An MPA spokesman told Fishbowl NY back in February that MPA board members must be a senior executive responsible for magazine operations at an MPA-affiliated company. Clinton is President, Marketing and Publishing Director at Hearst Magazines, a position he has held since June 2010.
"Michael has been one of the magazine industry's leading evangelists to the advertising community and all magazine media brands have benefited from his work," Link said in a press release. "He's a champion of improved magazine measurement and a tireless advocate for the power of magazine media on print, web, mobile and tablet platforms."

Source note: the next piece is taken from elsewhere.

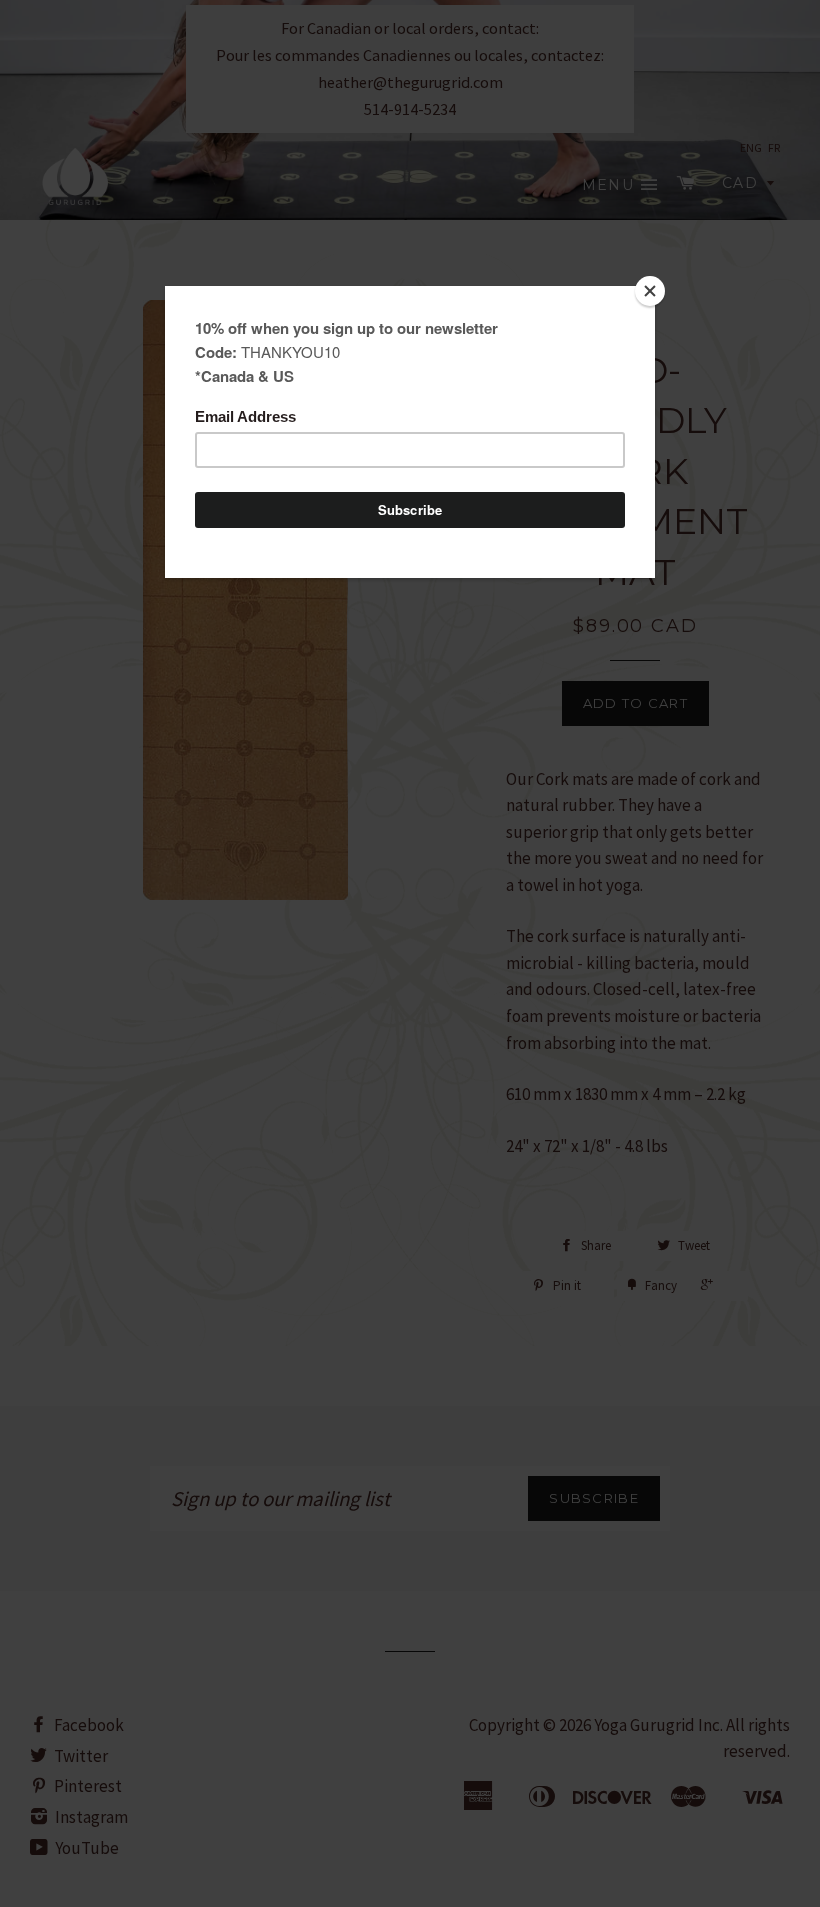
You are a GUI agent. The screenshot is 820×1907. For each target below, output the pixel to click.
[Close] (650, 291)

In his new role, Clinton will serve primarily as a spokesperson for publishers to the ad industry. Link said his background in editorial (as an author and photographer) will enhance his ability to be an outspoken advocate for magazines. He was a key figure in last year's Power of Print marketing campaign, which brought together Time Inc., Hearst, Condé Nast, Wenner Media and Meredith in a high-profile effort to promote the value of print media as an advertising platform. Clinton also previously served as Chairman of the 2002 American Magazine Conference and has co-chaired the Magazine Marketing Coalition.

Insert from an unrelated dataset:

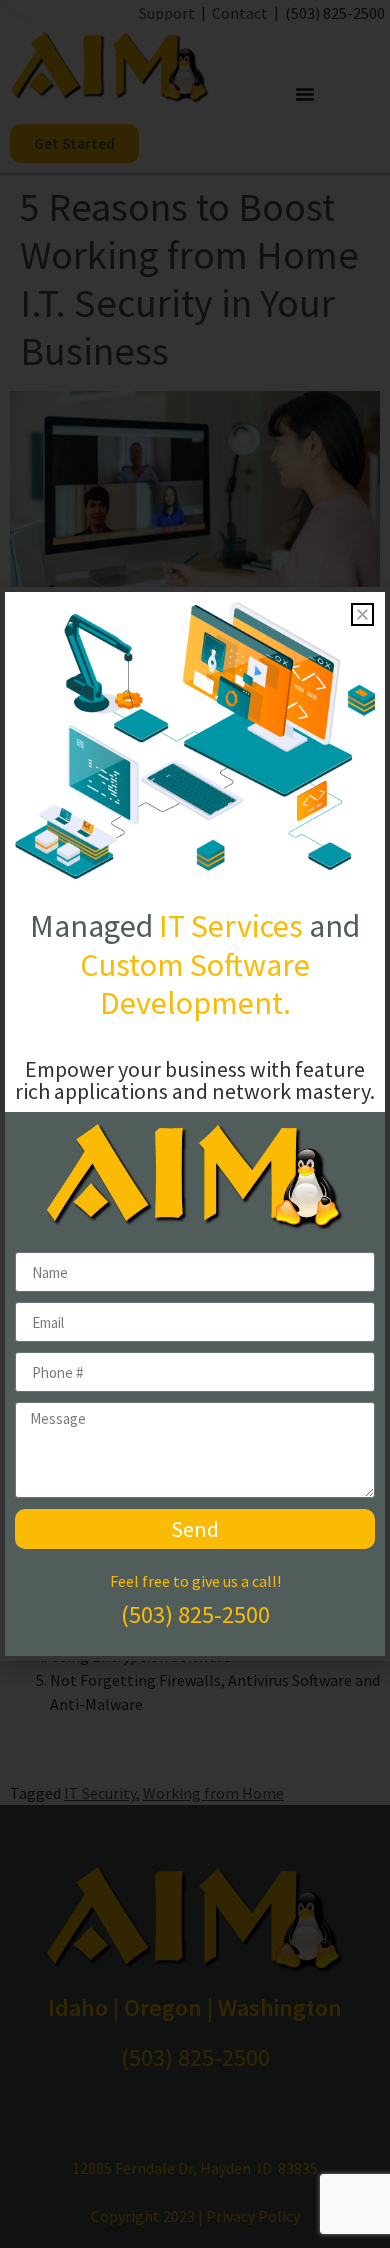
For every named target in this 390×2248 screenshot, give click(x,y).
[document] (195, 1124)
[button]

"I'm honored to be taking on this role with the MPA to help usher our industry into the exciting new landscape of platforms on which quality magazine content can live," Clinton said in the MPA release. "Consumer demand for print magazines is as strong as ever and, as we all increasingly expand into the digital and tablet space, I intend to work closely with my colleagues to reinforce the power of our rich content and well-respected brands to both advertisers and consumers."